Under applicable landlord-tenant law, a property owner may take legal action and evict a tenant for various reasons. You may have someone evicted from your personal property if he or she, for example, has violated your rental or lease agreement or is unable to pay rent. Note, however, that tenant eviction is a legal process. Seek expert legal advice to know how to evict properly and avoid getting tangled with state law. (Keep in mind that landlord-tenant laws differ from state to state).
In Texas, a landlord may evict a tenant for not paying rent, committing violations of the lease or rental agreement, resorting to unlawful stay, or refusing to vacate the premises of the rental unit even after a Notice of Termination.
Landlords who wish to evict a tenant must first terminate the tenancy through what is called a Notice of Termination. Whether on a month-to-month or fixed term, a tenancy may be terminated for various reasons, as long as the notice is put in writing. While a termination notice grounded on non-payment of rent may seem straightforward, it is not. When eventually brought to court, if a ‘legal justification’ for non-payment of rent is established, a tenant with unpaid rent may win the eviction lawsuit.
Below are two possible defenses for tenants. Knowing these helps you and the lawyer providing you legal services be prepared when either is indeed used.
1) Tenants were given the option to pay rent late
If you agreed to accept the late payment of rent, you cannot give the Notice to Vacate right away. You must first notify your tenant, in writing, that he or she owes rent. If such late rent notice was provided, the eventual Notice to Vacate will include an option to either pay what is owed or to simply move out. If the unpaid rent is settled in three days, you cannot proceed with your eviction lawsuit against the said tenant.

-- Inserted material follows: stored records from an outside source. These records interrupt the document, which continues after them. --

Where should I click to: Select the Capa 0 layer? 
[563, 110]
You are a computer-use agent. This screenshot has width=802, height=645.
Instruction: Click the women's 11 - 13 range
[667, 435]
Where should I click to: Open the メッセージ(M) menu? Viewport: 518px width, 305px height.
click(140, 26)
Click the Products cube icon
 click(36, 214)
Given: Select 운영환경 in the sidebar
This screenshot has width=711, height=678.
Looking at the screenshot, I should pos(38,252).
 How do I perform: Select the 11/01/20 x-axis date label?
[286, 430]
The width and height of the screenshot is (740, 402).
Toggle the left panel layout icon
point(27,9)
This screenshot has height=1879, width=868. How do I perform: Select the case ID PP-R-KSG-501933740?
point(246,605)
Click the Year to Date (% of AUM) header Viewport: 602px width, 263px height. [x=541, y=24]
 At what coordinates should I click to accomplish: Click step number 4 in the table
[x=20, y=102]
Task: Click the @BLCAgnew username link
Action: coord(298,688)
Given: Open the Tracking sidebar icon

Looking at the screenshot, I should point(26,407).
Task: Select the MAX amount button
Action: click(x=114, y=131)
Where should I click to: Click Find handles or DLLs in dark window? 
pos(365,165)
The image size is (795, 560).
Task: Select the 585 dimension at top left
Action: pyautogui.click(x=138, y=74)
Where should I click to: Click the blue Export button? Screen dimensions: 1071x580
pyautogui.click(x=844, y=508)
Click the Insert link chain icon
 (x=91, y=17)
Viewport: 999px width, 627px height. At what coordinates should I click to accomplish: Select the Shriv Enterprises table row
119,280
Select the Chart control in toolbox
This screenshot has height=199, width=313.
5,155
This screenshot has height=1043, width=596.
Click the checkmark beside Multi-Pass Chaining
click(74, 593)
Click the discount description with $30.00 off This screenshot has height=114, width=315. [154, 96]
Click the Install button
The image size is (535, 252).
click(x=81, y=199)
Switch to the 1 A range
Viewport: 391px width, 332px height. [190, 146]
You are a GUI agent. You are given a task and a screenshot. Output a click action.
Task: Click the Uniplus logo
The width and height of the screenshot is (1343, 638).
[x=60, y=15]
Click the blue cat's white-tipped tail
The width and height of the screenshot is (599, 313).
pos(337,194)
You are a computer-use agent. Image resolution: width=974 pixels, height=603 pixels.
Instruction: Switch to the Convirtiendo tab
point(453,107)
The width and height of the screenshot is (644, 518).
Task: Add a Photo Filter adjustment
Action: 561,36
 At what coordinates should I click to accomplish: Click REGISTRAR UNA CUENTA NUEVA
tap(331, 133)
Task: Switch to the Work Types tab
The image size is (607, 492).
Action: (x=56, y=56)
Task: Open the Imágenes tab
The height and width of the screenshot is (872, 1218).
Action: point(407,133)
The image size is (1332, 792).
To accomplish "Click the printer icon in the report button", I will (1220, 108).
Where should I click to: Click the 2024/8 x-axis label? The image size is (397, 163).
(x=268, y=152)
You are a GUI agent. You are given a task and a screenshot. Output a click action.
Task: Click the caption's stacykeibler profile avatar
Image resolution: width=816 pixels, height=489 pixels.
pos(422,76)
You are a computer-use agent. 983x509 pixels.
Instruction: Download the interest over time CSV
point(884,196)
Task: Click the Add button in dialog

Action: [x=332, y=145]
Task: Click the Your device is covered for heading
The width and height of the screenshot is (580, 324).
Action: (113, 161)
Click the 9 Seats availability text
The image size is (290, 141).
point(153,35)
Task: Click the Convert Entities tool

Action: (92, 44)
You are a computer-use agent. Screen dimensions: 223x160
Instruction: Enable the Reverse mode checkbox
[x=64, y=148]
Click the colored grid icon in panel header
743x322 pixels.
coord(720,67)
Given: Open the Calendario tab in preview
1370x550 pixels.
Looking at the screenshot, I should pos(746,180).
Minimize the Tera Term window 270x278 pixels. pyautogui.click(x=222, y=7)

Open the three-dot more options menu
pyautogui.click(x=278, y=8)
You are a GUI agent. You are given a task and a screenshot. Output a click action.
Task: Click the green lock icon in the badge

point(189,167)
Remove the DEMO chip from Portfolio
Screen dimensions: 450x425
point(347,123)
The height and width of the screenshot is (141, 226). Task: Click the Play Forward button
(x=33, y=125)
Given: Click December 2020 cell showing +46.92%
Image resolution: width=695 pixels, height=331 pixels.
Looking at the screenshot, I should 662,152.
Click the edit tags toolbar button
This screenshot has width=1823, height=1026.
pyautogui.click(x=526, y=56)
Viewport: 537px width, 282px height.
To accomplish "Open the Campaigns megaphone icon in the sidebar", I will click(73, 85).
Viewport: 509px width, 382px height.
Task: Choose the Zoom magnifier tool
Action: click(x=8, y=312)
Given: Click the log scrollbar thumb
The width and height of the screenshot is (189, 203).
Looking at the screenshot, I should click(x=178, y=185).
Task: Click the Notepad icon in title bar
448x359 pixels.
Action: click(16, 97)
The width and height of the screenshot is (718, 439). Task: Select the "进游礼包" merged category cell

2) The rental property is deemed uninhabitable
In Texas, both landlords and tenants have certain rights and responsibilities. Included in the responsibilities of a landlord is to ensure that the property he or she is renting out is habitable and safe. Part of this is to repair whatever must be repaired, particularly those affecting the safety and health of your renters. This may include lack of heating or raw sewage, among other things. Under the law, once the tenant writes down and informs his or her landlord of the problem, it must be fixed within seven days.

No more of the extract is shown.